A quick look through some paperbacks in my library suggests that the UPC actually started showing up on paperbacks around 1980, rather later than I would have guessed. (I found several 1979 books without UPC, several 1981 with, and the only book with a 1980 publishing date didn't have one but was dated February.) What threw me was the fact that comic books got the UPC in 1976; I stupidly assumed that paperbacks would have gotten them roughly the same time.
I apologize for incorrectly raising the issue, my bad.
March 4, 2015 @ 10:58 pm
Really very excited to see this and with such a beautiful cover too! I just have to wait till I'm paid to afford it, but will get it soon I hope.
March 5, 2015 @ 5:48 am
Nope, perfectly valid query, keep doing that! It's useful, and keeps me from getting lazy. I'd feel bad if I hadn't checked and it turned out you were right (though it wouldn't change the faux aging issue, at least I'd be making the choice intentionally).
And it would also be fine if you didn't like the cover (but you do! :D), it would just mean I'd have to try harder next time.
March 8, 2015 @ 6:25 am
I may be missing something, but there seems to be no path that leads to the node beginning on p. 79. I've marked my trail with breadcrumbs on each pass through the book, and I've chosen every option but never got to p. 79. I assume that's deliberate?
March 8, 2015 @ 9:54 am
No, that's an error that slipped past four editing passes. The link that should go to it is on page 17, but points to page 7.
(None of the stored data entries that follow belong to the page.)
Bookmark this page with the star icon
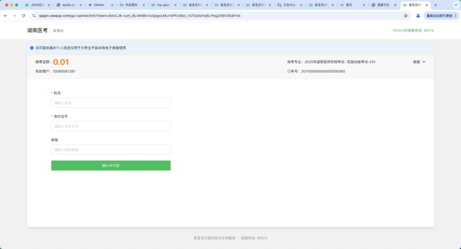This screenshot has height=249, width=461. click(406, 15)
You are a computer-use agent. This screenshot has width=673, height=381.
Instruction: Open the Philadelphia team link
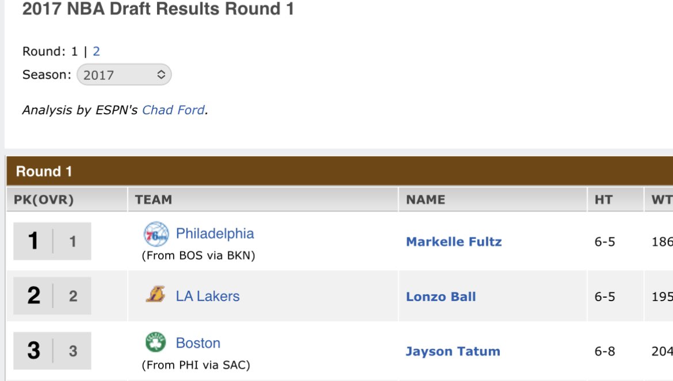215,233
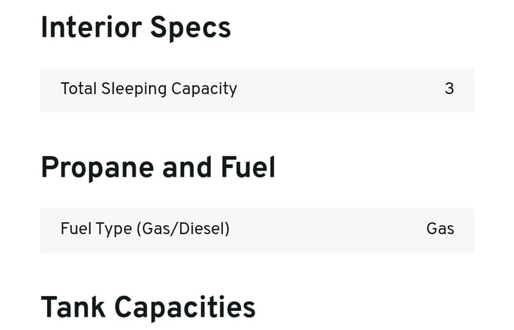Click the Gas fuel type value

tap(440, 229)
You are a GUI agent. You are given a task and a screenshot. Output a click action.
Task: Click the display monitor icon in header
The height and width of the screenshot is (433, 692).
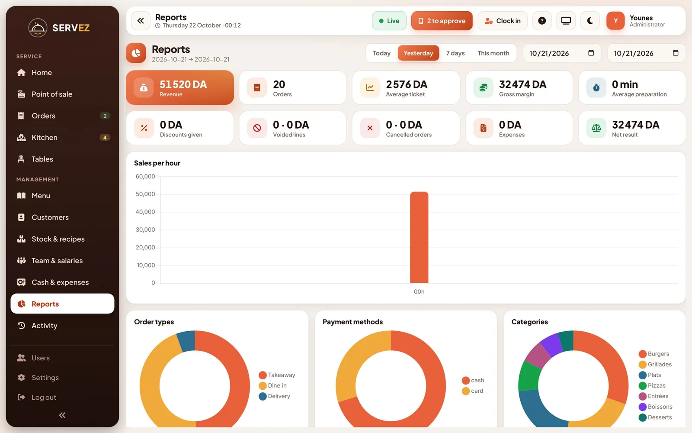pyautogui.click(x=566, y=21)
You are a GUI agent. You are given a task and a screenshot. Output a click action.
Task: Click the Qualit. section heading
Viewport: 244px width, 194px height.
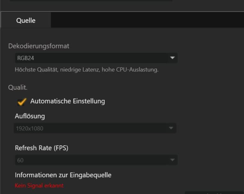tap(18, 87)
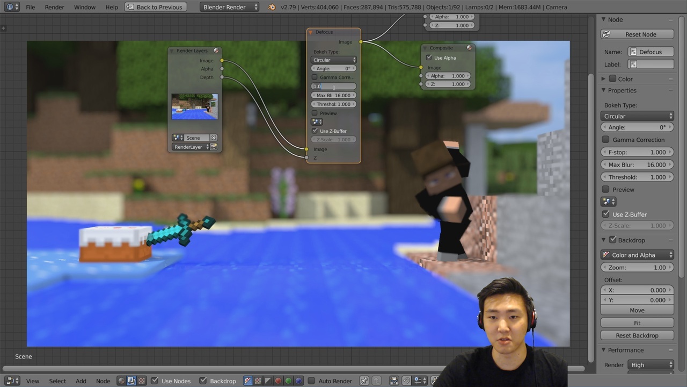Open the editor type selector in the bottom header

pyautogui.click(x=11, y=381)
I'm uploading a corrected version for the future now. Thankfully, if I'm going to completely exclude a node so that you have to cheat to get to it, that one's not a thematically inappropriate one, and 7 is at least the start of a node, so it's all functional. But still an error, for which I profusely apologize.
March 8, 2015 @ 10:24 am
We promoted this book during the news portion of the latest episode of An Unearthly Podcast: http://www.youtube.com/watch?v=UUE6d6H3dVI
March 11, 2015 @ 3:06 pm
My copy arrived today and it is beautiful. Thank you.
March 14, 2015 @ 8:38 pm
And my copy showed up today. What an amazing item to hold in ones hand.
Have only gotten through 3 paths so far; will try to do at least a couple more before I completely lose track and just cut across reading the sections I missed earlier.
For the record: "(Or was it seventeen?)" left me at a dead stop for nearly a minute in sheer admiration for just how convoluted a reference it was at that point. A thing of geeky beauty.